What a difference a Supreme Court ruling makes. Just a couple of weeks ago, sporting bodies in Britain were still trumpeting their proud commitment to ‘inclusivity’ in the field of trans rights. Now they’re practically falling over themselves to announce that women’s sports are for biological women only.
Quickest off the mark was the Football Association, which confirmed on Thursday that anyone born male would be barred from women’s matches from June. Later the same day, English Netball introduced a ban to start in September. Slightly slower was the England and Wales Cricket Board, which didn’t make its announcement until Friday – but perhaps compensated for its tardiness by prohibiting trans women “with immediate effect”.
And of course the news of these changed policies was welcomed by Keir ‘the windwatcher’ Starmer, newly rebranded as the UK’s TERF-in-chief. His spokesman declared of the FA ban – not entirely (or, indeed, at all) accurately – that “we have been clear that biology matters when it comes to women’s sport”. The apparatchik added that “we will continue (sic) to ensure women and girls across the country can enjoy sports and we will continue (sic) to support bodies to protect the integrity, fairness and safety of the game”.
At first sight, all these U-turns by sporting administrators (and Prime Ministers) might just seem either hideously shameless or almost funny. But they’re also damning proof of the existence, before the Supreme Court’s judgment, of a de facto speech code in many British sports: one that was rigidly – and sometimes cruelly – enforced.
Last October, for example, a 17 year-old female footballer was banned for six matches, four of them suspended, after asking a bearded transgender opponent, “Are you a man?” The girl was charged by her county FA after the opposition club lodged a complaint, and had no legal representation when she was found guilty by the FA’s National Serious Case Panel, after weeping as she was being questioned.
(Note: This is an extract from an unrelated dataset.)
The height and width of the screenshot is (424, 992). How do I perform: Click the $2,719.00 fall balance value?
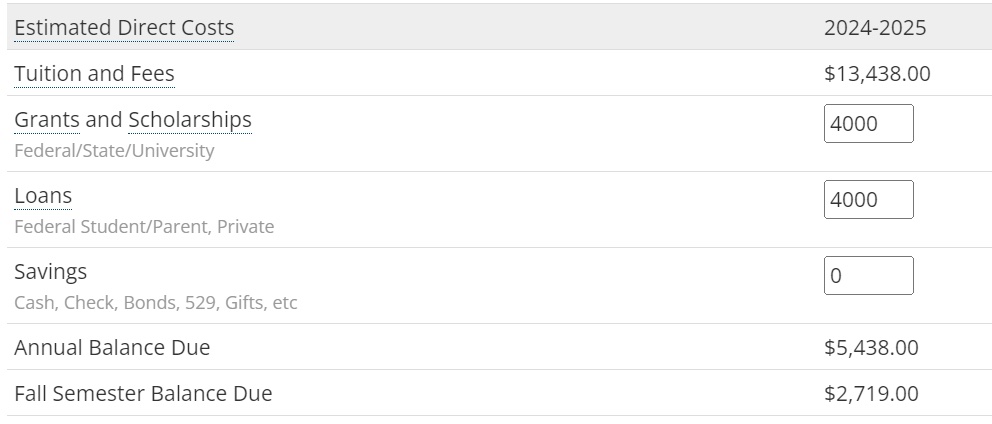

As the FSU’s Director Lord Young pointed out in the Spectator, another shocking feature of the story was that the girl has autism. “It’s a good illustration,” he wrote, “of the iron rule that the more an organisation professes to care about the suffering of beleaguered minorities, the more likely it is to inflict cruel and unusual punishments on them.”
Then in January came news of another teenage girl undergoing a depressingly similar ordeal. The 18 year-old, understood to have both ADHD and learning difficulties, was charged by her county FA over comments made to a referee about two opposition players.
An investigation into her remarks required her to provide a written statement, which she reportedly needed help to write. In it she said she’d sought guidance from the referee due to her trans opponents’ “extremely aggressive” style of play. She also admitted trying to ask opposition players if their team-mates were biologically male after failing to get clarity from the ref, who threatened to send her off if she carried on quizzing him. The girl added that she had not taken her ADHD medication that day because “another medical condition” had prevented her from doing so.
At her National Serious Case Panel hearing, she was banned for six matches, two of them suspended, after accepting the charge brought under FA rules which – in those soon-to-be-vanished times – allowed people born male to play in women’s matches. She was also forced to undergo an “online education course”, and her club was handed seven disciplinary points.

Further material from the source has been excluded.